### READING TEXT
::::::::::

In re Pittman

Citation275 F. 681
PartiesIn re PITTMAN.
Decision Date26 September 1921
CourtUnited States Courts of Appeals. United States Court of Appeals (4th Circuit)

Lyn Bond, of Tarboro, N.C., for trustee.

W. O Howard, of Tarboro, N.C., for bankrupt.

CONNOR District Judge.

Heard upon petition for review and certificate of Marshall C Staton, Esq., referee. The record discloses that D. F Bridgers filed a proof of debt based upon note executed by the bankrupt, January 21, 1921, for $500, due on demand, with interest from date. The consideration upon which the note was executed was the loan of $500 made by Bridgers to Pittman on the date of the note. Bridgers claimed a priority in respect to certain articles of personal property consisting of store fixtures, etc. The trustee filed objection to the priority and, after hearing the evidence, the referee found the following facts:

S. B Pittman was on, and for some time prior to, January 21, 1921, engaged in the mercantile business in Tarboro. D. F. Bridgers loaned him $500, taking note due on demand. When Pittman applied to Bridgers for the loan, he said:

''I would like to borrow $500 from you. I will give you these items here.' Went around and put my hand on them all and said: 'They are in your possession until you have the mortgage drawn up. * * * These things are yours.' Went around and mentioned all the things. Told him he could have the mortgage drawn up at any time he wanted to. I was to pay the money on demand until he had the paper recorded and then on the 1st of November. I wanted the man to have security for his money and I wanted possession of the things at the time I got the money.'

Bridgers testified:

'When I loaned him the money I asked him how long he wanted it. He said, ' december or January,' but he said, 'I will write it on demand.' That's the way he gave it to me. He knew he could keep it as long as he wanted it, but he wrote the duebill on demand. He told me to go and have the mortgage drawn and fixed up, and I carelessly let it go on and on until one day I got to thinking about it and went and had it done.'

To the question, 'What agreement did you and Sol have about it at the time you took the note, January 21st?' he replied:

'He told me he would give me a mortgage on those things, and I said, 'They are all paid for, are they?' And I also said, I wanted something stationary and named these five articles, and I said I could have them until they were paid for. He showed them to me. He told me that it was my stuff and I let him keep it as my property, as my agent.'

On March 16, 1921, the bankrupt executed to Bridgers a chattel mortgage on the same articles referred to in the testimony relating to the transaction of January 21, 1921, executing a new note payable November 1, 1921. The mortgage was recorded on the . . . day of March, 1921. Pittman was adjudged a bankrupt April 12, 1921.

Counsel for Bridgers contend that, at the date of the execution of the note, Pittman pledged the store fixtures to him as security for the loan; that the pledge was for a present consideration; and that Pittman was not, at that time, insolvent and, if found to be so, Bridgers had no knowledge of or reasonable ground to believe him insolvent.

::::::::::

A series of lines
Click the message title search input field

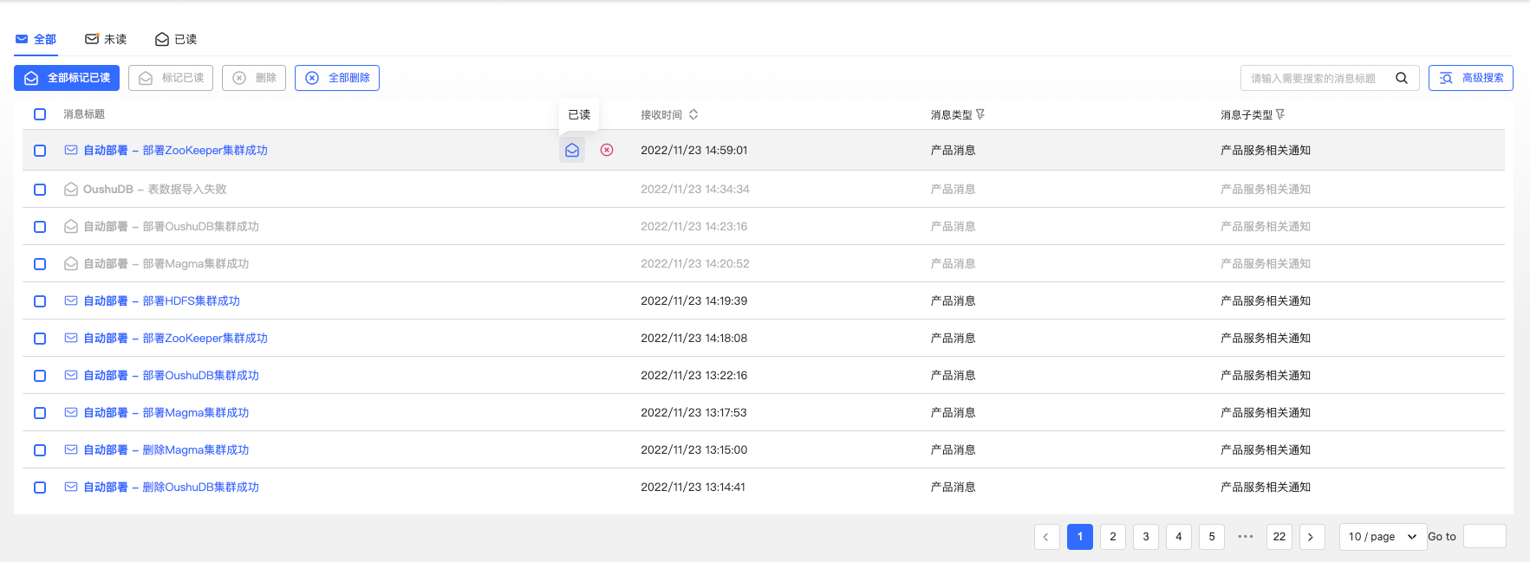[x=1313, y=78]
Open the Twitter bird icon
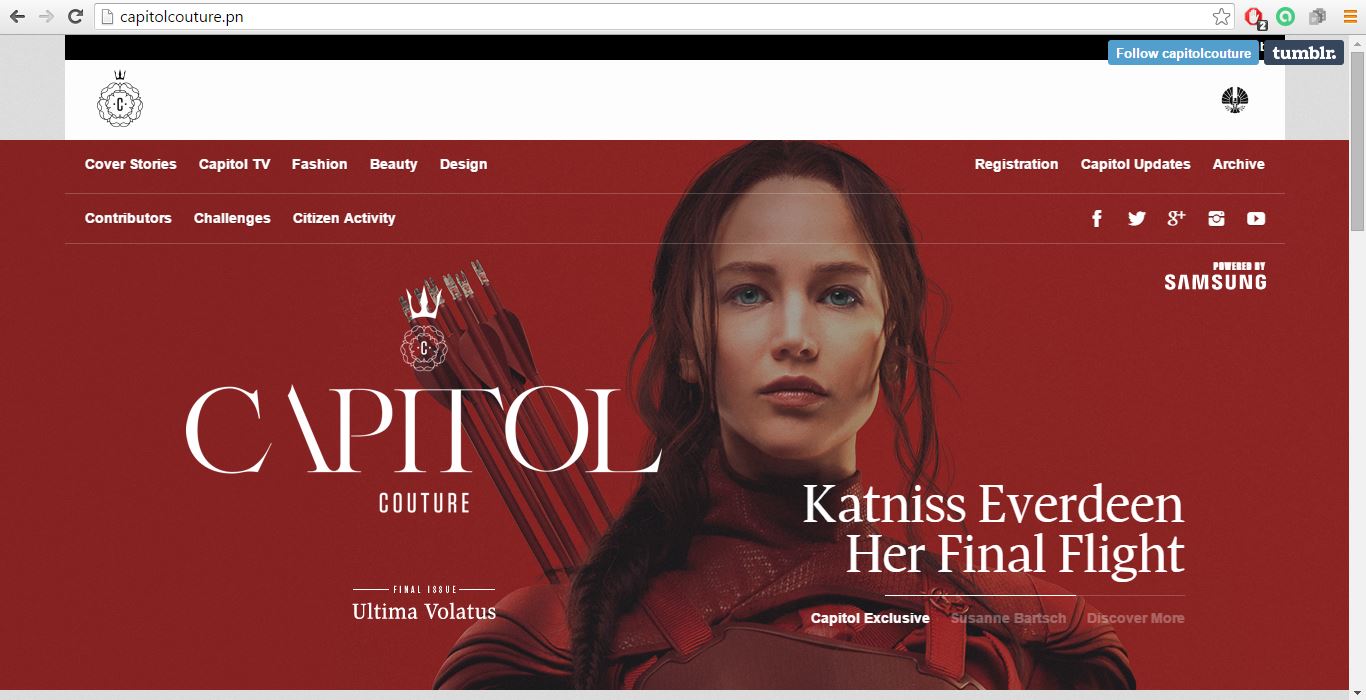1366x700 pixels. [1136, 218]
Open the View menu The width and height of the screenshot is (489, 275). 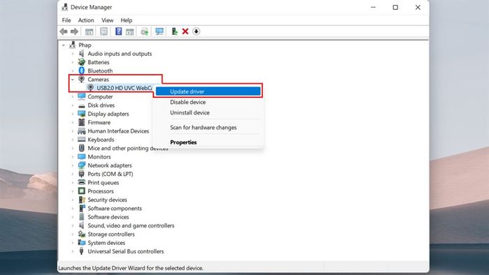[108, 20]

::::::::::

### REQUIREMENTS
1. Repeat word for word the passage of the Pittman court opinion above that begins with the words containing "Citation275 F. 681" and ends with "CONNOR District Judge.".
2. Carry on the Pittman court opinion from the point where it stops.

### RESULTS BY TASK
1.
Citation275 F. 681
PartiesIn re PITTMAN.
Decision Date26 September 1921
CourtUnited States Courts of Appeals. United States Court of Appeals (4th Circuit)

Lyn Bond, of Tarboro, N.C., for trustee.

W. O Howard, of Tarboro, N.C., for bankrupt.

CONNOR District Judge.

2.
The trustee contends that the transaction did not constitute a pledge, but was an executory promise by Pittman to execute a mortgage when Bridgers should have it prepared.

If what was said and done by Pittman and Bridgers on January 21st constituted a verbal or parol mortgage, as was held by the court in McCoy v. Lassiter, 95 N.C. 88, it was valid as between the parties, but was not so against creditors who secured a lien for want of registration. The trustee is in the position of a lien creditor. Section 47(2). Counsel for Bridgers in his brief contends that 'the original transaction really constituted a pledge.'

There is a well-settled distinction between a pledge and a chattel mortgage. In the first, the title to the property remains in the pledgor, the possession is given to the pledgee. A 'pledge' is defined to be:

'A bailment of goods by his debtor to his creditor to be kept by him until his debt is discharged or a delivery to another of goods or chattels to be security to him for money borrowed of him by the bailor.'

Whereas, in the case of a mortgage the title to the property passes to the mortgagee with the right to redeem upon payment of the debt, the mortgagor remaining in possession. 22 Am. & Eng.Enc. 844.

'Possession is of the essence of a pledge; and, without it, no privilege can exist as against third persons. ' Casey v. Cavaroc, 96 U.S. 467, 24 L.Ed. 779.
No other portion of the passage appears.